25 In the present circumstances I regard failure to give notice to the pre-21 January 1998 creditors as a matter which may cause substantial injustice that cannot be remedied by an order of the Court and something which goes beyond the mere accidental omission: see, in particular, Royal Mutual Benefit Building Society v. Sharma [1963] 1 WLR 58; Myer Queenstown Garden Plaza Pty Limited Corporation v. City of Port Adelaide (1975) 11 SASR 504.
26 Be that as it may, the deficiencies of notice to which I have referred are matters which it is appropriate for me to take into account in the exercise of my discretion to intervene under s.445D(1)(g) rather than to leave the decision as to the winding up of the company to tomorrow's meeting. Even if the deficiencies could be cured under s.1322, the interests of certainty would suggest that it is appropriate to deal with the matter by orders today.
27 Next I take into account the fact that the directors have by resolution supported the plaintiff's application to the Court, notwithstanding that they authorised Mr McDonald at an earlier stage to convene tomorrow's meeting of creditors. This change of heart is far from determinative but is nevertheless a relevant indication of the company's attitude.

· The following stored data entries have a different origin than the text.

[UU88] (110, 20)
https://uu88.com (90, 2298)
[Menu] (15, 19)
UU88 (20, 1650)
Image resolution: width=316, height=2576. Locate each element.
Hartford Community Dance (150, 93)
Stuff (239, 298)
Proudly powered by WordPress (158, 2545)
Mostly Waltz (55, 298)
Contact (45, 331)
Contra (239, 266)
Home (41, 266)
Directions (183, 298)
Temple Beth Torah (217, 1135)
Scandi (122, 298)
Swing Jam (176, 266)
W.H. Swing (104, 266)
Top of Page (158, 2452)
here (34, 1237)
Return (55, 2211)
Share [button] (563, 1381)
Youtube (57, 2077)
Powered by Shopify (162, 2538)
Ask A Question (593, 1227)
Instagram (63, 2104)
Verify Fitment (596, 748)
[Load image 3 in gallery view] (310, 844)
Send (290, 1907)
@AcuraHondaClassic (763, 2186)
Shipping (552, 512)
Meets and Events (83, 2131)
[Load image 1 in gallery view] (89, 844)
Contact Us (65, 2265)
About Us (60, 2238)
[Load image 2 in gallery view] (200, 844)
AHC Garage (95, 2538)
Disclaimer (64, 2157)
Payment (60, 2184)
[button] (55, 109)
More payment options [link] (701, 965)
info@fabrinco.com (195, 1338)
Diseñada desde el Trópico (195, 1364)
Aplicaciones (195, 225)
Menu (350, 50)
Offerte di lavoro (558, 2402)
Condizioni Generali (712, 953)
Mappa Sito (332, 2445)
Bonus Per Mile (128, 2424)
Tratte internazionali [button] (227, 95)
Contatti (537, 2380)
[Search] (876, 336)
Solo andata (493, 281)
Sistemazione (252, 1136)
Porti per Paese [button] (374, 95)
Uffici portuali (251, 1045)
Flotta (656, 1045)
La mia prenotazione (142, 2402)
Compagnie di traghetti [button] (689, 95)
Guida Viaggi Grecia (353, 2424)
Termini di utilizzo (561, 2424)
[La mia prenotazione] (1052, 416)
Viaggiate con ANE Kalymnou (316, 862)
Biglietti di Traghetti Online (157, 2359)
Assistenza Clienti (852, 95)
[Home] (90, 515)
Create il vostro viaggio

28 Finally, I have given some consideration to the effect of the order which I propose to make on the recoverability of tax under the provisions of s.222APE of the Income Tax Assessment Act. It might be said that by exercising its discretion in the way proposed, the Court is in effect aiding and abetting the directors to avoid what would otherwise be a personal liability on their part to pay the estimated tax which has been assessed against GSA. However in my opinion that reasoning would be faulty. Section 222APE of the Act in terms contemplates that the tax otherwise recoverable from the directors is to be remitted in certain circumstances. Section 222APE(1)(b)(iv) specifies as one of those circumstances that the company is being wound up. In other words, there is a statutory gateway to the remission of tax which might otherwise be paid by directors and it is available to be used if the winding up of the company has commenced in any appropriate way. One way in which the winding up of the company may commence is if I am satisfied in the exercise of my discretion that the DCA should be terminated. In that event the provisions of the Corporations Law and Corporations Regulations take over and cause a creditors voluntary winding up to occur.
29 Weighing up as best I can all of the above circumstances, I have reached the conclusion that in the special facts of this case an order should be made under s.445D(1)(g) for the termination of the DCA. The plaintiff seeks an order for costs and it appears to me clear that order should also be made. Therefore I propose to make the orders which the plaintiff seeks.
30 The plaintiff has handed up a draft order to reflect the reasons for judgment which I have just given. I initial and date that document for the purposes of identification and I make orders 1 and 2 in that document.